Gracias Sr. Bush, muchas gracias.

Es evidente que los únicos culpables de los atentados terroristas son los asesinos yihadistas, pero aun siendo obvio debo afirmarlo con absoluta rotundidez pues no es mi deseo que se tergiversen mis palabras. Los asesinos son los únicos culpables de sus asesinatos. Pero dicho esto debemos retrotraernos a los tiempos en los que Saddam Husein decía aquello de la “madre de todas las batallas” allá por el año 2003, parece una eternidad pero solo han paso 13 años de la Segunda Guerra del Golfo y del “eje del mal” en el que se incluía, junto con Irak, a Corea del Norte y a Irán; se buscaron afanosamente las “armas de destrucción masiva” sin entender que el ejercito de los Estados Unidos de América del Norte conforman un arma de destrucción masiva y que solo ellos tenían esas armas buscadas; invadimos, sí, sí, invadimos, porque España también formó parte de esa invasión, un país soberano que en nada nos había perjudicado ni provocado para alinearnos en el “eje del bien” contra el “eje del mal”. Se dice, no se con que rigor histórico, que esa fue la causa de los atentados del 11 de marzo de 2004 en Madrid. Y comenzó “la madre de todas las batallas”.
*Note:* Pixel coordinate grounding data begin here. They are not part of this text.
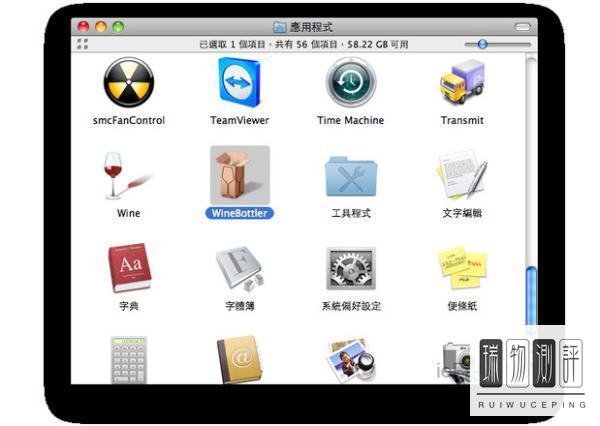Select the Preview app icon in bottom row
The image size is (600, 426).
(350, 359)
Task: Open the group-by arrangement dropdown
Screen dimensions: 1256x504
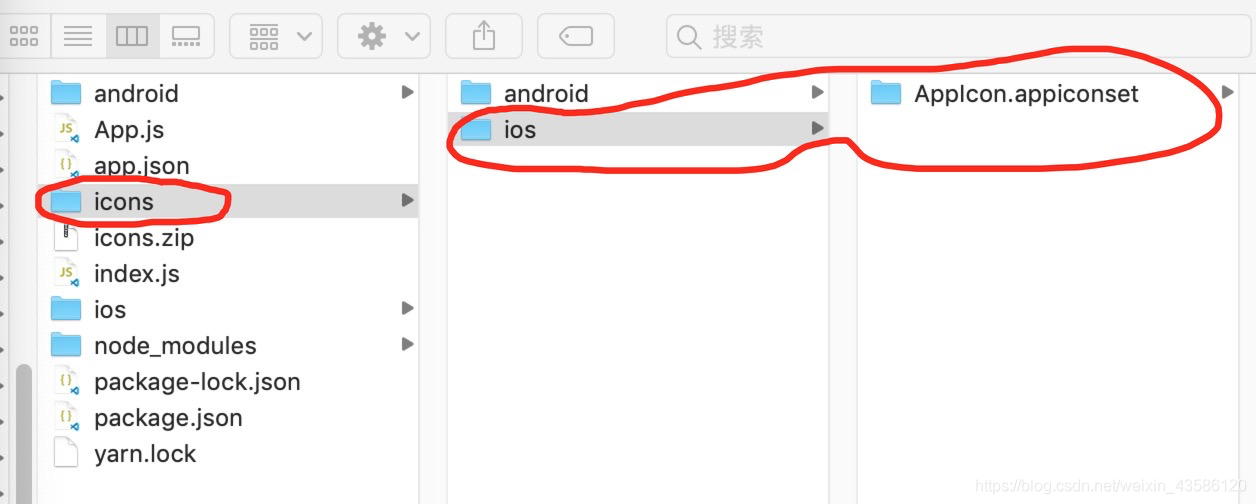Action: (x=276, y=37)
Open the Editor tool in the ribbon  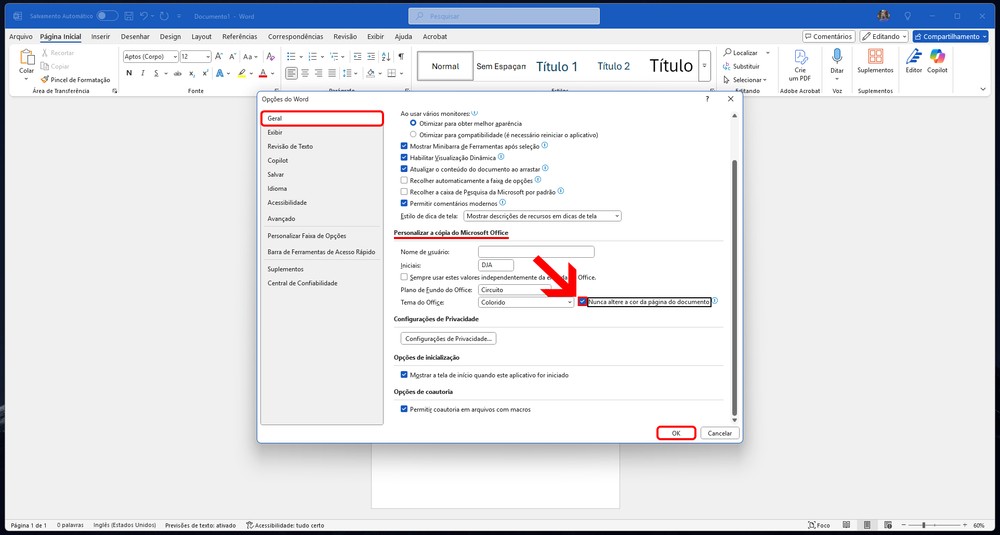[913, 60]
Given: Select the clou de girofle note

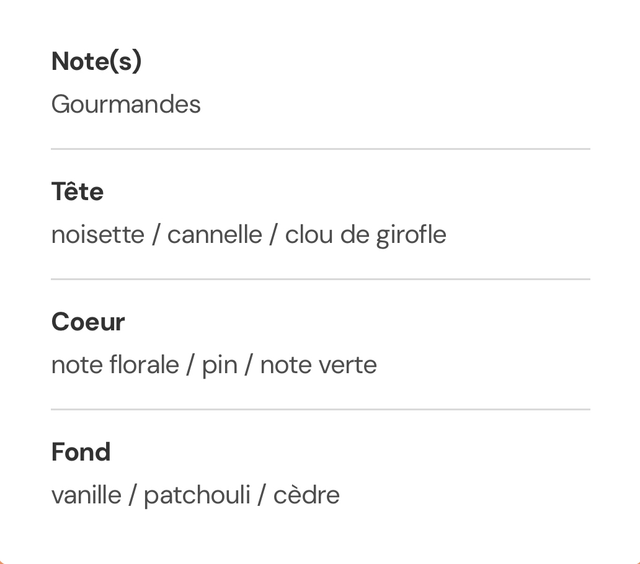Looking at the screenshot, I should coord(365,235).
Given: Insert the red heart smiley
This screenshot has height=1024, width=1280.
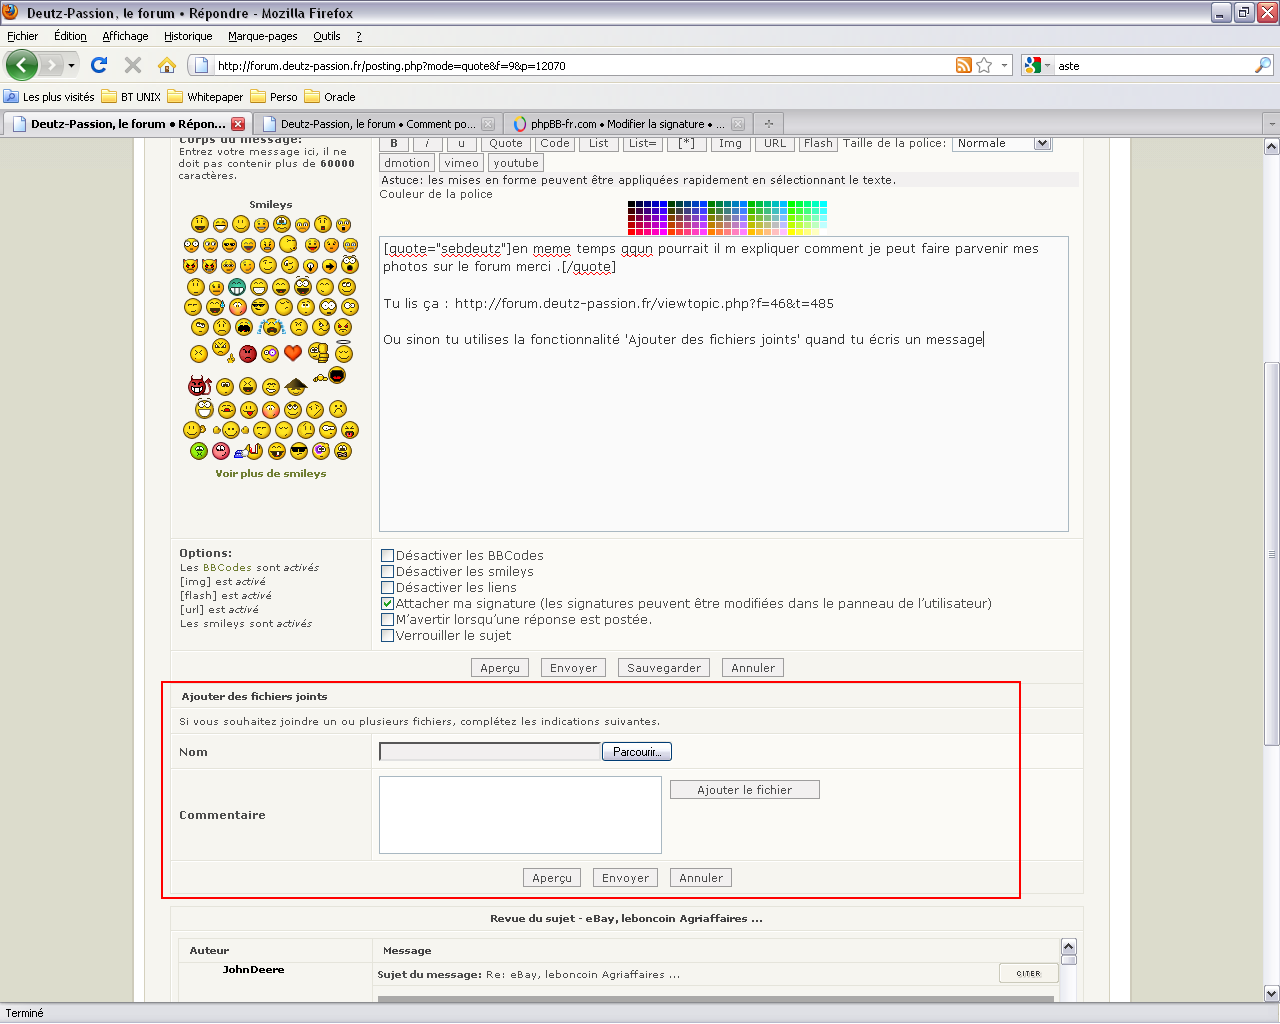Looking at the screenshot, I should 293,352.
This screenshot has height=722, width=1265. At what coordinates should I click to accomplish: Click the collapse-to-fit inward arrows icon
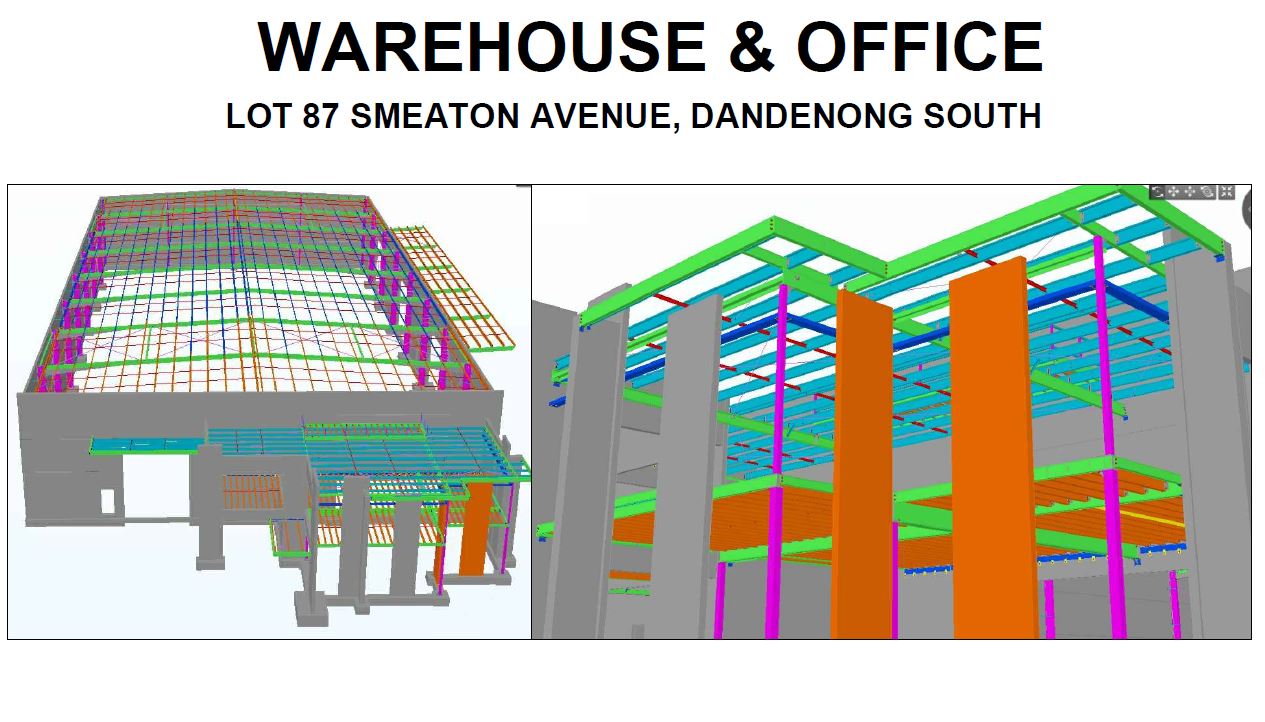(x=1226, y=192)
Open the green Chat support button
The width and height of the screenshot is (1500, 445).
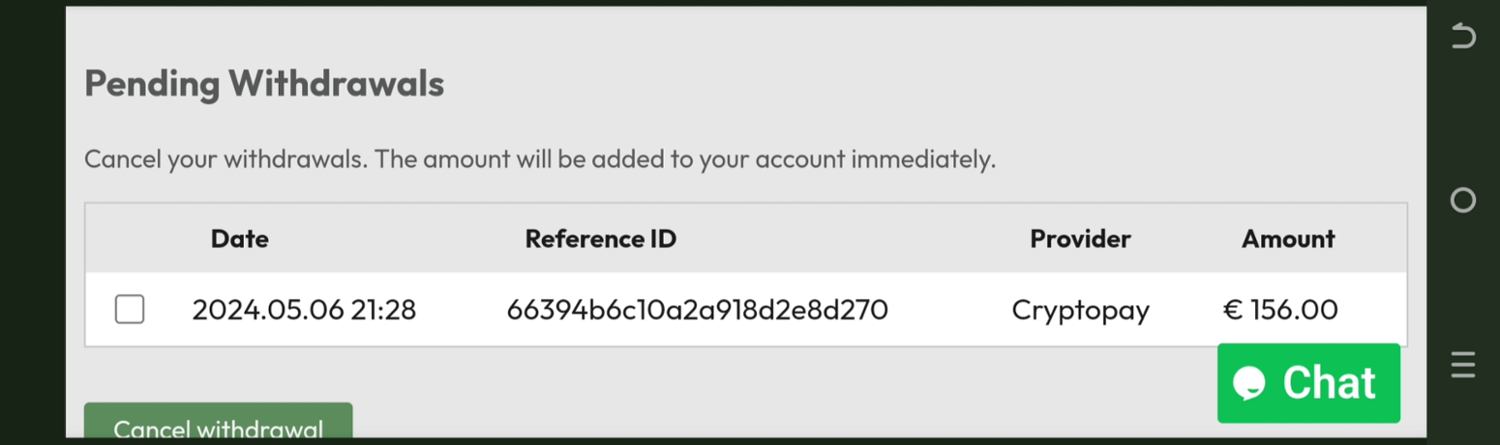[x=1308, y=383]
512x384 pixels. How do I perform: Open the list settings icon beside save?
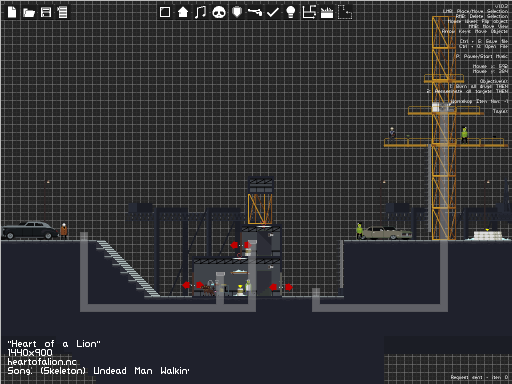point(62,12)
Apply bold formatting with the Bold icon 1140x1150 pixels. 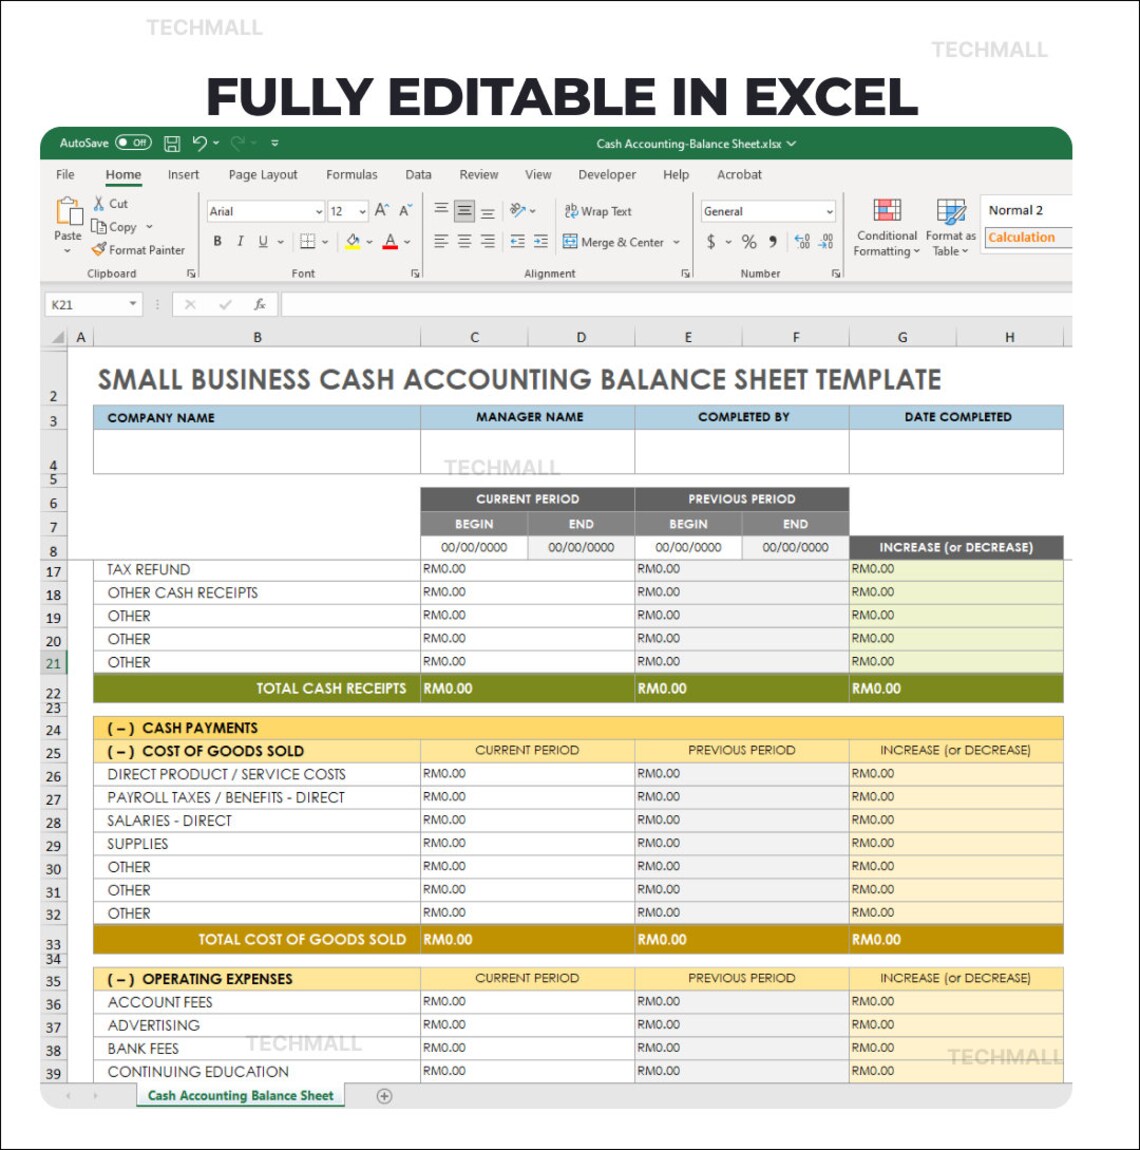point(218,240)
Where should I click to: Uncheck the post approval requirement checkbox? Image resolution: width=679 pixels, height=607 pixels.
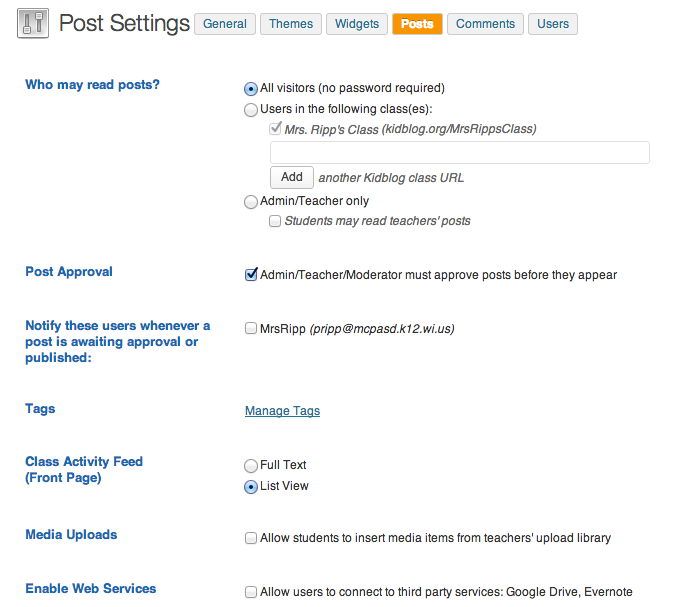(x=251, y=275)
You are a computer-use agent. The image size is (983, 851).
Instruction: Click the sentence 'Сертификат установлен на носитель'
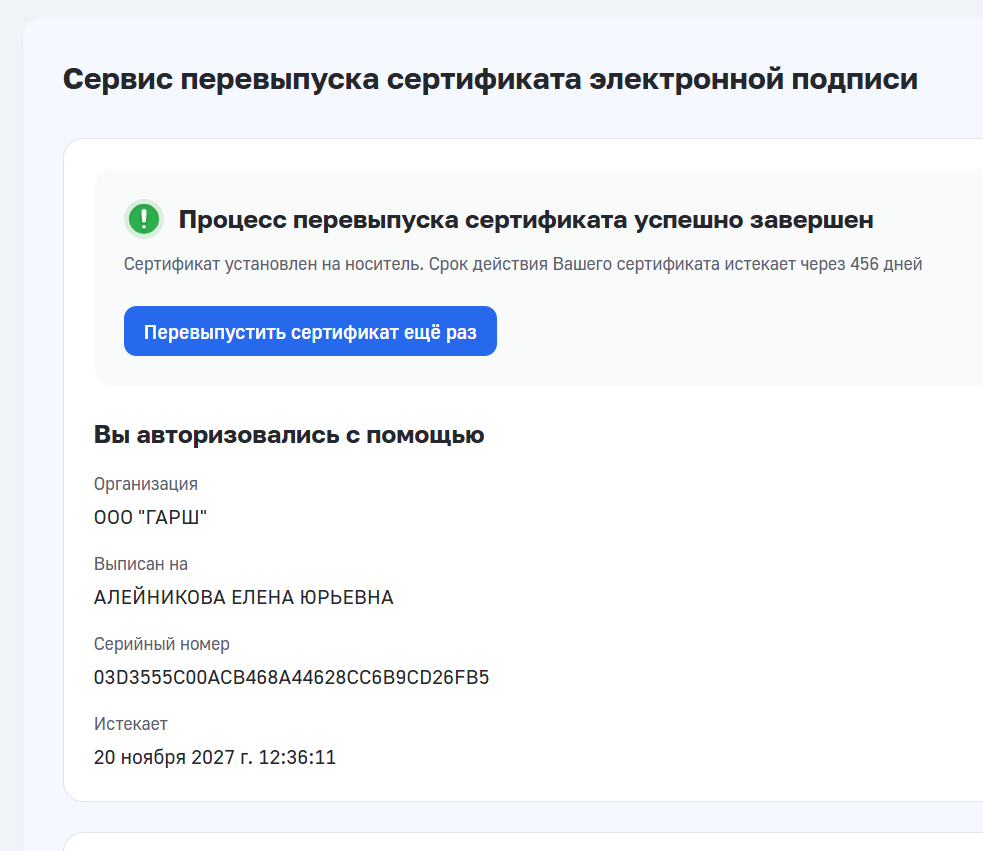tap(273, 264)
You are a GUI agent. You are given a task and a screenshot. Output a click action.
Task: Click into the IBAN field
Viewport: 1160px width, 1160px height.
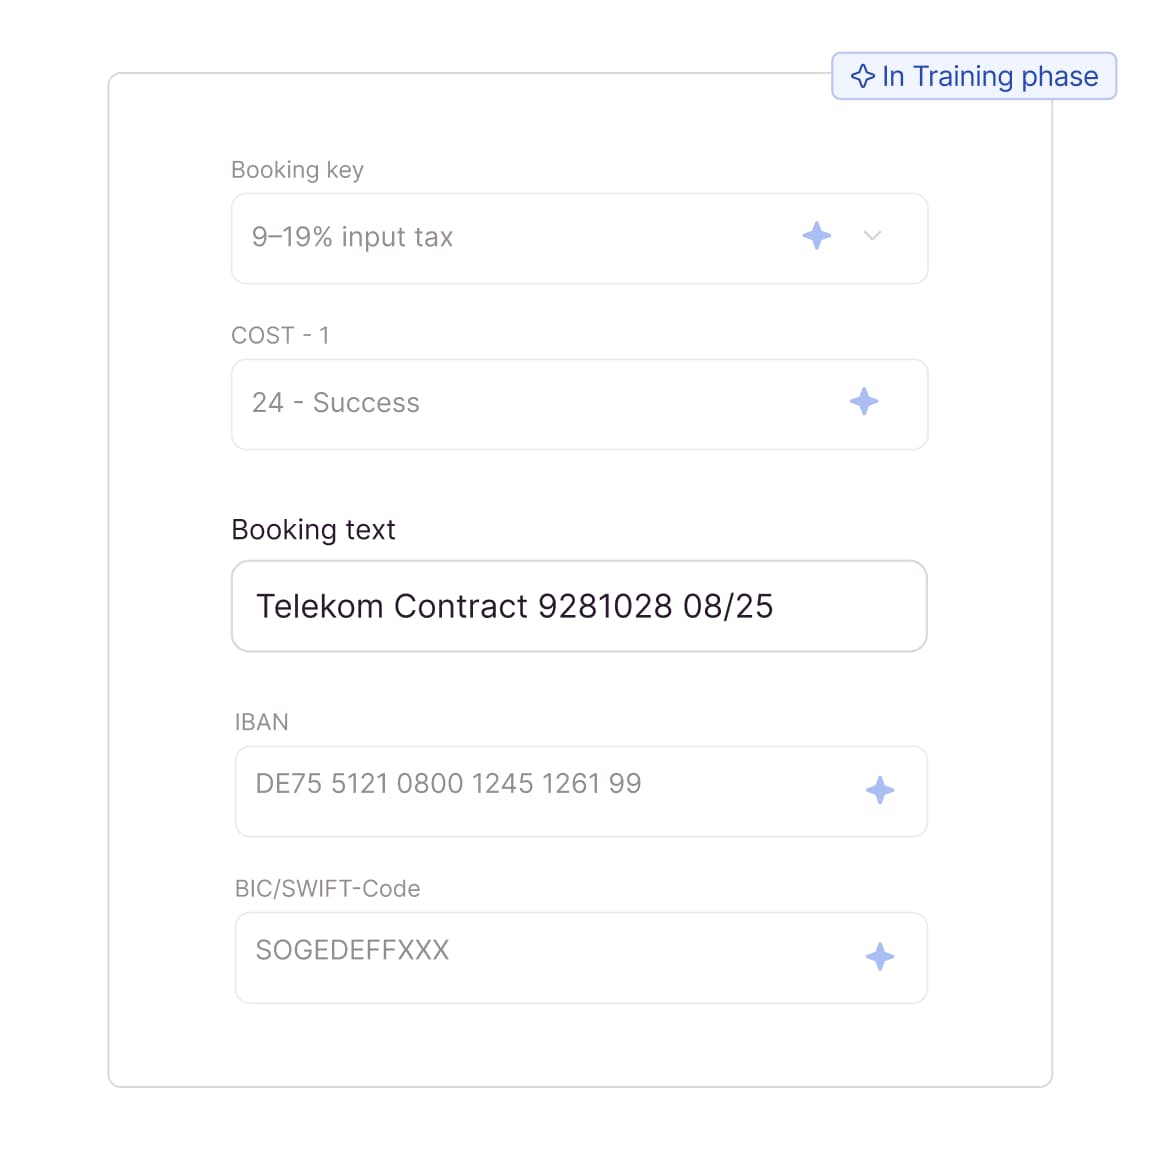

La Guerra del Golfo supuso la desestabilización de Oriente Medio dando lugar a las llamadas “primaveras árabes”  que resultaron ser unos infiernos y que sumieron en la desgracia y la guerra, con la ayuda del ingenuo occidente, a los países del entorno como Libia, Siria o el mismo Irak. La disolución absoluta del ejército de Husein propició la creación del DAESH, que actúa impunemente como un estado de facto en parte de los territorios de Siria e Irak, como una rama escindida de Al Qaeda y que nació, no se olvide, para enfrentarse a los enemigos invasores de Irak dirigida por Abu Musab al Zarqaui, abatido por los estadounidenses en un ataque aéreo.

Insisto en que no justifico los ataques terroristas. Son asesinos y como tal deben ser tratados, pero el conocimiento de las causas que llevan a determinadas personas a organizarse en comandos y a asesinar inmolándose, es fundamental para, desde el conocimiento, poder combatirlos y derrotarlos y, lo que es aun mejor, para prevenir en lo sucesivo movimientos parecidos por acciones internacionales erróneas.

Si es la madre de todas las batallas, pues aun estamos librando algún de sus escaramuzas.